French industrialist (1772–1851)

Charles-François Richard, also known as Richard-Chambovet (born 9 August 1772 in Bourg-Argental, Forez province; died 15 April 1851 in Saint-Chamond, Loire department), was a French silk industrialist, and more notably the initiator of the lace industry.

After a brief military interlude - due to the revolutionary turmoil - his beginnings as a miller were modest. He then established himself as a passementier specializing in the manufacture of padous, the ribbons needed for culottes and catogans. But ruined for the first time by the general economic slump, fashion later abandoned them for good, putting an end to the business. Looking for a new direction, Richard went to the brand-new Musée des Arts et Métiers, where he met Joseph de Montgolfier. There, he found a rudimentary braiding loom that produced round-section elements - until then, weaving looms had only been able to produce flat elements - and from then on, he worked tirelessly to improve it.

Thus, this pioneer paved the way for the industrial manufacture of laces. On the one hand, he innovated by developing these looms, and on the other, he added a steam engine as a driving force. Later, he remained a pioneer, installing a central-heating boiler in his workshops, which increased profitability and enabled more meticulous work. Finally, he equipped his workshops with gas lighting to boost productivity.

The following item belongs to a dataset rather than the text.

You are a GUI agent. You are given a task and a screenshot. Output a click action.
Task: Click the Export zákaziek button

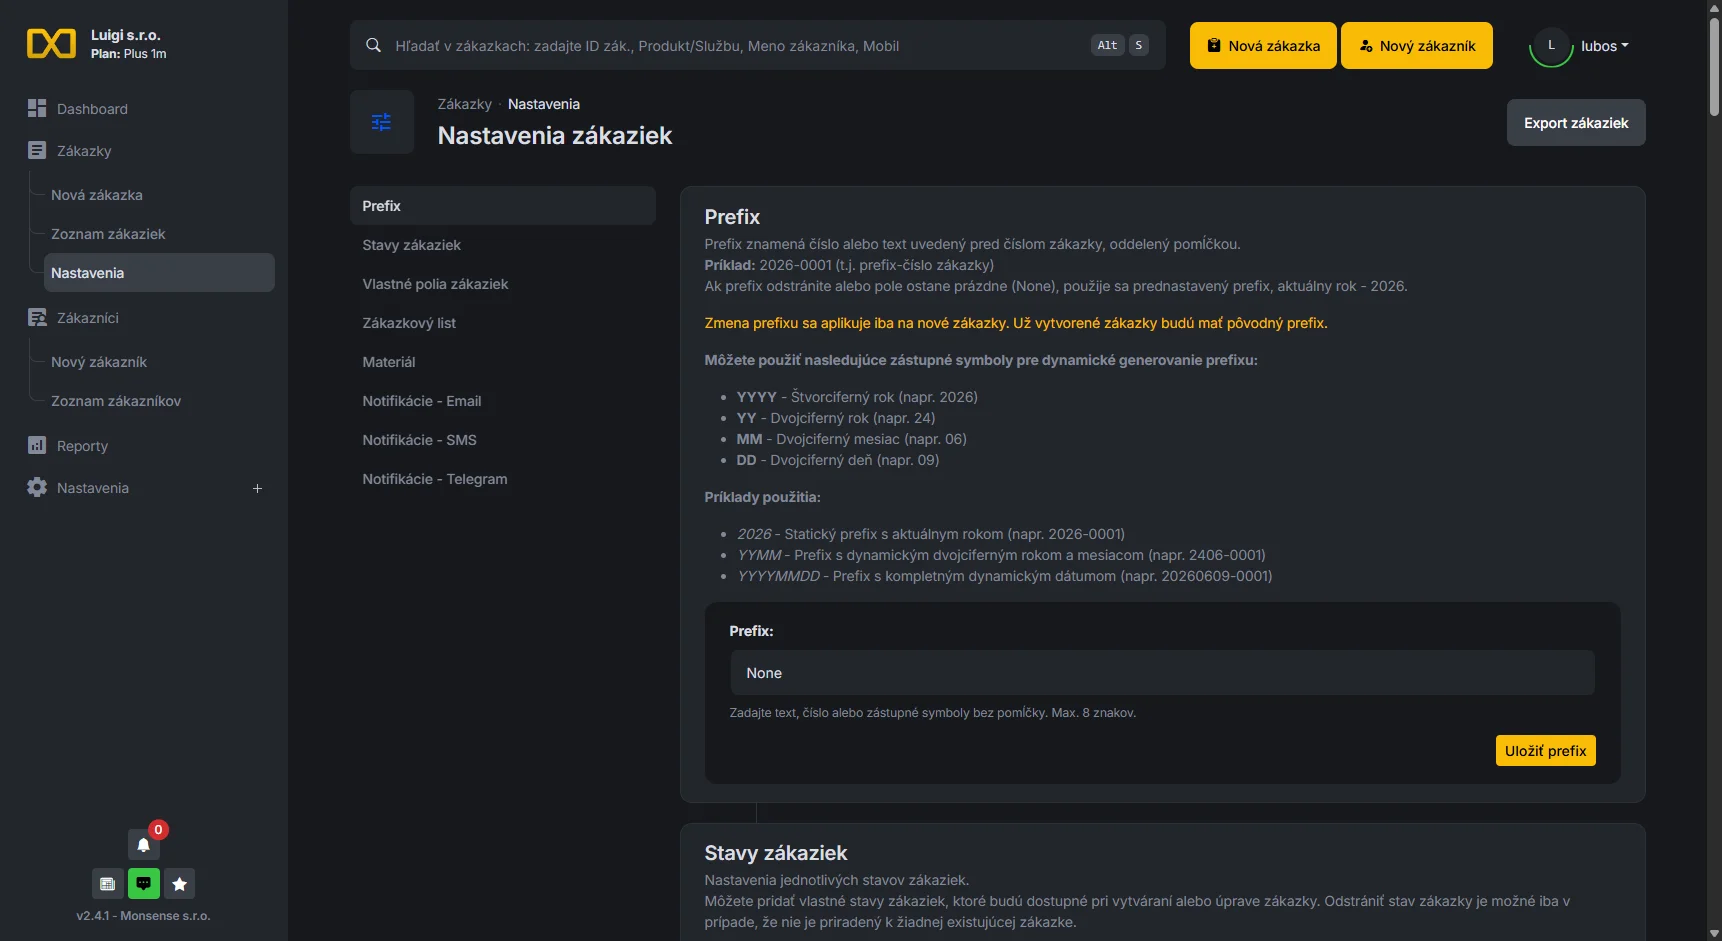(x=1576, y=123)
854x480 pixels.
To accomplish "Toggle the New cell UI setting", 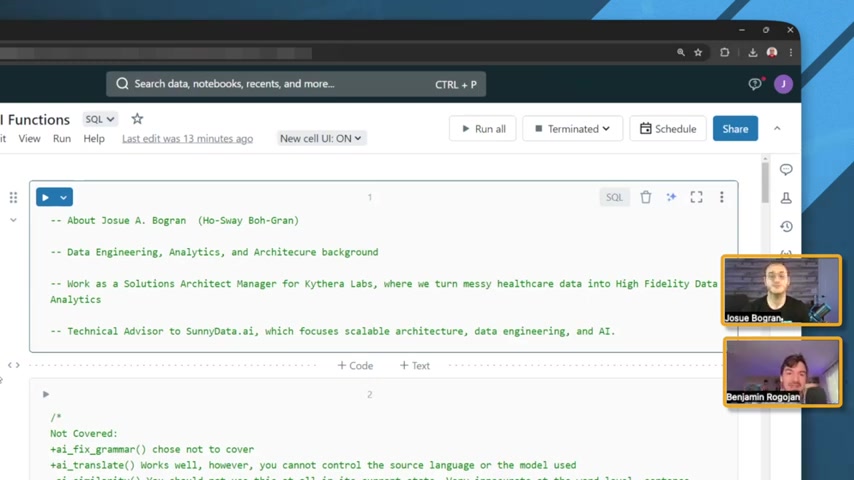I will pos(320,138).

As part of the nascent industrial revolution, Charles-François Richard was at the origin of an industry that dominated Europe and was recognized as far afield as America. The production of laces was of prime importance at this time: they were very widespread haberdashery items, used for a variety of fastenings. As a result, the town of Saint-Chamond, where Richard settled, became a major player in this field.

== Biography ==
Baptized on 9 August 1772, the day of his birth in Bourg-Argental, Charles-François Richard was the second of six siblings. His parents were Jean-Louis Richard, a court clerk and future deputy to the Estates General of 1789, and Marie Chevalier. Involved in the silk industry, the household earned part of its income from the cultivation of mulberry trees on which silkworms were raised.

At the age of twenty-one, with the National Guards of Saint-Étienne and Montbrison, he went to Lyon to help with the city's uprising against the National Convention. On 11 fructidor year I (28 August 1793), his detachment, posted to protect the arrival of a convoy of grain from Forez, successfully confronted a besieging formation. But, abandoned by his family, he became a "forgotten sentry [...] [who] tried in vain to return to Lyon, [who] obtained peasant's clothes and returned to Bourg-Argental [...]". Outlawed, he enlisted in Tournon in the 4th battalion of Ardèche volunteers. This unit, formed on the 4th Complementary Day of Year I (20 September 1793) in Bourg-Saint-Andéol, was commanded by Louis-Gabriel Suchet, from a family of silk merchants. After the siege of Toulon, he joined his father Jean-Louis Richard, also a proscribe, in the same battalion in Marseille. This commitment was sometimes physically demanding, as his son Ennemond explains: "My father had been a soldier in the Army of Italy; for eight months, he had been deprived of his military bag and had slept with the snow, in the hedges that were half-open and then covered with his coat". His constitution proved robust, however, and the only health problems he encountered later on were limited to urinary stones, which required the intervention of a Parisian surgeon. In 1794, he attained the rank of lieutenant. Then, released from all obligations on 9 Floréal Year IV (28 April 1796) by "the board of directors of the 69th demi-brigade of line infantry", he left the Army of Italy as a supernumerary officer.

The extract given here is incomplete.